Il arrive devant le stand de jus de fruits comme tout les autres clients. Il y en a beaucoup, c’est l’heure la plus remplie. Marie lui fait signe de contourner le véhicule ; Amélie aimerait prendre sa pause. Bertrand, qui ne trouve plus ça ridicule du tout, commence à vendre des smoothies. À côté de lui, sa femme. Derrière lui un engin à roulette dans lequel repose Angèle. Ils sont heureux.

 

Après un énième acheteur, Bertrand se retourne pour embrasser sa petite fille. Il fronce les sourcils, puis la panique le gagne lentement. Il sort à l’arrière de la camionette en courant.

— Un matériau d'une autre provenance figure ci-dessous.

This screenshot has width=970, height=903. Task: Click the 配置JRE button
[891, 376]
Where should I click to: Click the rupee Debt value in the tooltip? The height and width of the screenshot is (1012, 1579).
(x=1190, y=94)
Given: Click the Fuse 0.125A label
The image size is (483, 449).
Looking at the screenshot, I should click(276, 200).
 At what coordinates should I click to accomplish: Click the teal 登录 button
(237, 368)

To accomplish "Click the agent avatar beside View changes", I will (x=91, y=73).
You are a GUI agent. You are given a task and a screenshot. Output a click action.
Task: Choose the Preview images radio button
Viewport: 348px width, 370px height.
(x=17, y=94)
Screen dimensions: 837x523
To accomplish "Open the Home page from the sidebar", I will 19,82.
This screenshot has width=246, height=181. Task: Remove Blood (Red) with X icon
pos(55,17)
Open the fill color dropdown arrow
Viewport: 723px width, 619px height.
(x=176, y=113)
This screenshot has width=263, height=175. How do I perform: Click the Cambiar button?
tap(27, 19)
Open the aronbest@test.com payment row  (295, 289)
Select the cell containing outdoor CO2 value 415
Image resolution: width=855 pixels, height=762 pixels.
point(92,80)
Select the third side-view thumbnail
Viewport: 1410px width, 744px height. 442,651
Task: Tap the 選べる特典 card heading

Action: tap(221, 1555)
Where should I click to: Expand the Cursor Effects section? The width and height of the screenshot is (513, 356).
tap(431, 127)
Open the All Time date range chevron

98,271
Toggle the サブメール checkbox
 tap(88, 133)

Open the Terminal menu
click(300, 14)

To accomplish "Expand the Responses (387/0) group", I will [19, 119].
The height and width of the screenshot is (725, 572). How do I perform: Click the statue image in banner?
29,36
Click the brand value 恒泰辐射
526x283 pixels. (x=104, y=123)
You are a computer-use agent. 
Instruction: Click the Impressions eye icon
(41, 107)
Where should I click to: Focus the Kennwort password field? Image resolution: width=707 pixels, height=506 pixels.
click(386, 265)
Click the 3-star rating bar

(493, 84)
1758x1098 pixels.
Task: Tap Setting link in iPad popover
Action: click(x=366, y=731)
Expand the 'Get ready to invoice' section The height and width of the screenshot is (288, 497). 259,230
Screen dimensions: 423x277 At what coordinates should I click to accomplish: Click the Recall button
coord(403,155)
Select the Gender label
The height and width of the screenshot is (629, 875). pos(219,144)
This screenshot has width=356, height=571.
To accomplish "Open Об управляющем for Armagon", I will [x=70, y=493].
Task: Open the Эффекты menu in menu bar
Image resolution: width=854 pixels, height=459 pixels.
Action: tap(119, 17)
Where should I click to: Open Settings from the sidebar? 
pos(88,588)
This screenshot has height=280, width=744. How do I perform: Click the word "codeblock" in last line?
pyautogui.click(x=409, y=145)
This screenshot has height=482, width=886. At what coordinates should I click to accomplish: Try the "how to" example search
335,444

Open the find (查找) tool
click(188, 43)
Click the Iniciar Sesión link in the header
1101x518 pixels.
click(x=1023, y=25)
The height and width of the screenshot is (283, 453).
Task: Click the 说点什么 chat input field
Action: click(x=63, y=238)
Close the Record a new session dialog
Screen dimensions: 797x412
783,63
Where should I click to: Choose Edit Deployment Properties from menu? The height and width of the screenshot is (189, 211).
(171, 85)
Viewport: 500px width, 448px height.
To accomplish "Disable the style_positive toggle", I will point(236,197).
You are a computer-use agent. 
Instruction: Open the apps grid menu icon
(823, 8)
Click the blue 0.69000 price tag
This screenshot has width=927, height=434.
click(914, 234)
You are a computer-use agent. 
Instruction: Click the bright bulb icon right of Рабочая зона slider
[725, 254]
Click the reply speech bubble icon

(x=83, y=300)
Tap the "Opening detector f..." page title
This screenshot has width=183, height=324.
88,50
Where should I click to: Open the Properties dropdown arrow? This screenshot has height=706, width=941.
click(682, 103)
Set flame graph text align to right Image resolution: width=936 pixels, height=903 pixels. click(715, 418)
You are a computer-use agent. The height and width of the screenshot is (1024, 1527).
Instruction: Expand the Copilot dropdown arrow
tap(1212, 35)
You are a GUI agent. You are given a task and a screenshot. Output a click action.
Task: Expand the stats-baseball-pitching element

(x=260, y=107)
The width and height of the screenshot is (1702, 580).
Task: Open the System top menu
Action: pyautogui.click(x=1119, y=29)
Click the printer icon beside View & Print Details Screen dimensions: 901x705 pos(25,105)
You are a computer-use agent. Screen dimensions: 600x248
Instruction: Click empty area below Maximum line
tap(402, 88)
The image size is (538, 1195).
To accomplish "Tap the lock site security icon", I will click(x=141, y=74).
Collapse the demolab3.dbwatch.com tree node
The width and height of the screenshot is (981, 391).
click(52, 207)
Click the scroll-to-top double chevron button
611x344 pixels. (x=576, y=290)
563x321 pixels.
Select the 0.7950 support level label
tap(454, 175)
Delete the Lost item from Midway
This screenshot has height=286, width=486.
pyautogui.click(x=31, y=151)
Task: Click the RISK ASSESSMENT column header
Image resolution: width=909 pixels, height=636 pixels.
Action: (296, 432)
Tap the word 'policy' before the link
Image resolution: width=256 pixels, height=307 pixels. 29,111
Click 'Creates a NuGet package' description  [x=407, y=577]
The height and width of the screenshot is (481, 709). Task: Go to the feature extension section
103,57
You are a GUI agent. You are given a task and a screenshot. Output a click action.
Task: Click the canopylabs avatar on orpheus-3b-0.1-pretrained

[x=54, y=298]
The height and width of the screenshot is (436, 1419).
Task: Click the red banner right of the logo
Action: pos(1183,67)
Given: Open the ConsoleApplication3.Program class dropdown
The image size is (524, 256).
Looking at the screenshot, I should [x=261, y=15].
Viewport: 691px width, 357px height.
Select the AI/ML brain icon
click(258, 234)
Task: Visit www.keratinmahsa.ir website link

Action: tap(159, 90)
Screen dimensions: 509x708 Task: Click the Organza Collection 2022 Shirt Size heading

La poussette est vide, Bertrand, mains ouvertes et paumes tournées vers le ciel dans un geste d’impuissance dit à sa femme ; puisque je te dis qu’elle était là il y a deux minutes !

 

Marie elle aussi a son instant de frayeur. Sa Angèle a disparu ! Dans sa tête, c’est déjà comme si elle l’avait perdue. Elle a mal, parce qu’elle aperçoit avec clarté tout ce que sa fille lui a apporté. C’est un peu grâce à elle qu’elle a rencontré Amélie, et puis c’est elle aussi qui l’a fait sourire pendant longtemps, qui lui a insufflé du courage pour prendre sa vie en main. C’est Angèle qui a rendu sa vie importante. Qui l’a aidé à ouvrir les yeux au bonheur.

 

Les deux parents commencent déjà à fureter partout, à essayer de comprendre ce qui a pu se passer, lorsqu’Amélie revient. Elle tient le petit ange éternel dans ses bras, des couches toutes propres l’entourent.